Haïti, depuis son indépendance, est frappé par une série de tragédies sur fond de tensions raciales, économiques, de violences et de crises politiques. Étant composé de noirs et de mulâtres, le pays est confronté à une lutte historique qui oppose ces deux groupes. C’est ainsi qu’on a pu trouver l’idéologie mulâtriste qui se présente comme la classe dominante, possédant 90 % des richesses du pays et l’idéologie noiriste qui a pris naissance avec l’objectif de redresser le problème des inégalités sociales dans le pays. Cependant, poussés par l’ambition de s’enrichir au détriment du peuple, les élites noiristes, au lieu de se mettre du côté de la classe défavorisée, soulèvent de préférence les uns contre les autres. Voilà pourquoi, on trouve dans le pays différents groupes de gangs armés. Selon Agence haïtienne de Presse (novembre 2019) on dénombre plus de 96 groupes armés et 500 000 armes et plus seraient en circulation sur le territoire national. Parmi ces groupes armés, on peut citer le groupe G9, le syndicat SPNH17, le groupe fantôme 509, etc. On se pose la question : pourquoi tous ces gangs armés et toutes ces armes en circulation ? Pour répondre à ces questions, nous avons titré l’article : La violence des Haïtiens noirs à l’égard d’autres Haïtiens noirs.

Lignes ::
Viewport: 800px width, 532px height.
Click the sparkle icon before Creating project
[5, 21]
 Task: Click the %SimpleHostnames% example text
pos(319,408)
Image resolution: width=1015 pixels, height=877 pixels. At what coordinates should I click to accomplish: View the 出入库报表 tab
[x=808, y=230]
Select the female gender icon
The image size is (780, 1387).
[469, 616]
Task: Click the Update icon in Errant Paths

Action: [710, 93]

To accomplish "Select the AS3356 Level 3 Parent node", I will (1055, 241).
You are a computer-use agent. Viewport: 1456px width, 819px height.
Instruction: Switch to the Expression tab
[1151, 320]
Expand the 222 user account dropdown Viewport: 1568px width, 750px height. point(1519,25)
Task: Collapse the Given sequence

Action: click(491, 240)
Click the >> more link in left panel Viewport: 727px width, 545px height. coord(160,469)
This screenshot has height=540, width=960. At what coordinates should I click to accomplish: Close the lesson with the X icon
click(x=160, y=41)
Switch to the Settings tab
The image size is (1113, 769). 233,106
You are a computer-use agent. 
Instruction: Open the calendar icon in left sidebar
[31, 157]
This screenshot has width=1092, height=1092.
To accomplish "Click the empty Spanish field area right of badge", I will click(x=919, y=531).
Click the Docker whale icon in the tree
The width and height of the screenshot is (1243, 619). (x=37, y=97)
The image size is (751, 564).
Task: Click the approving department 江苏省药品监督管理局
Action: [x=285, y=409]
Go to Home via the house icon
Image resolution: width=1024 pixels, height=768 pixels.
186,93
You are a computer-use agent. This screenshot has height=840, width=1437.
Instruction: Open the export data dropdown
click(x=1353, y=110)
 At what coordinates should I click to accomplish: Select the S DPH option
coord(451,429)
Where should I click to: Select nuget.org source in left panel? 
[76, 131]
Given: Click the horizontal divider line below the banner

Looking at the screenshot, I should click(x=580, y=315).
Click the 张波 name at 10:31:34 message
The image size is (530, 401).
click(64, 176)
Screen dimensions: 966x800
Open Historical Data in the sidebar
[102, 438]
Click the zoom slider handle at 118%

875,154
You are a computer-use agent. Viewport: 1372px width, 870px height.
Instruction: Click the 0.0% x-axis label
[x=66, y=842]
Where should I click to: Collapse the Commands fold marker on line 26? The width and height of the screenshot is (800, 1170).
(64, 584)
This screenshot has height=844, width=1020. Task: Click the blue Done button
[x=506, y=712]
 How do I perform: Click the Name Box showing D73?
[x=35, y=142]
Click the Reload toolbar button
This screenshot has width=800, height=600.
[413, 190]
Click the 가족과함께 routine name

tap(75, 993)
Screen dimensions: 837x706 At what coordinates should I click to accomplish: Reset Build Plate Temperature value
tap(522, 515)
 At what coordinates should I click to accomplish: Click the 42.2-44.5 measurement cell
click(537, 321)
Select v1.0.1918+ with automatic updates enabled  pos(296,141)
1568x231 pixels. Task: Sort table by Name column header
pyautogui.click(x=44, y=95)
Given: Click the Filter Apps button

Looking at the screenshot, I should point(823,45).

Travail demandé ::
1) D'après l'extrait sur Haïti, quelle part des richesses du pays l'idéologie mulâtriste possède-t-elle ?
2) Rédigez la suite de l'extrait sur Haïti à partir de sa dernière phrase.

Réponses attendues ::
1) 90 % des richesses du pays.

2)
Certaines personnes pensent qu’Haïti est un pays composé uniquement de personnes de couleur noire. C’est une grande erreur ! Il y a en Haïti des noirs et des mulâtres ou des métis. Alors, un mulâtre est une personne dont l’un des parents est issu de la race blanche et l'autre de la race noire et dont la peau présente une coloration. D’où le nom : Haïtiens mulâtres. Il faut dire que ces personnes constituent la classe socio-économique très minoritaire du pays, mais très favorisée. Les Haïtiens noirs sont des descendants des esclaves noirs issus de la côte ouest-africaine comme : Nigeria, Bénin, Guinée et Togo, etc. Ce groupe constitue le groupe majoritaire qui est divisé en classe moyenne et en classe défavorisée. Il y a un proverbe haïtien qui dit : depuis la Guinée, les nègres ne voulaient pas voir les nègres. Ce sont les nègres qui ont vendu leurs propres frères pour être esclaves. Aujourd’hui encore, au 21e siècle, ce proverbe a toute sa valeur, toute son importance. Certains Haïtiens noirs sont prêts à vendre leurs propres frères pour de l’argent comme on vendait les esclaves à leur arrivée au marché de la Croix-des-Bossales. La violence des Haïtiens noirs à l’égard des Haïtiens noirs, je veux, par cette réflexion, toucher les cœurs de tous ceux et de toutes celles qui vont la lire afin qu’une prise de conscience soit réalisée au sein de la nation haïtienne. Ainsi, dans les lignes suivantes, je vais parler de la nature de la violence exercée par certains Haïtiens noirs sur leurs frères en mettant accent sur ces deux termes : les gangs armés et le phénomène du kidnapping.
Les gangs armés du pays.
Les gangs armés viennent de la classe défavorisée. Ils sont tous des Haïtiens noirs utilisés par des Haïtiens noirs de la classe moyenne en vue de faire leur capitale politique et financière. Dans la capitale comme dans les villes de province, on rencontre des groupes armés et le plus souvent ce sont ces groupes qui font la loi dans leur communauté. Selon la Commission nationale de désarmement, démantèlement et de réinsertion (CNDDR, 2-11-2019), ces groupes armés sont au nombre de soixante-seize (76). Le feu président Jovenel Moïse, dans une déclaration faite à L’ONU le lundi 22 février 2021, a fait mention de 102 groupes de gangs armés dont 64 sont démantelés. Selon le nouvelliste (2-11-2019), un membre du gouvernement démissionnaire a déclaré que trois, parmi les soixante-seize gangs dénombrés par CNDDR, sont au service du pouvoir et le reste est contrôlé par un ancien député et des sénateurs de l’opposition.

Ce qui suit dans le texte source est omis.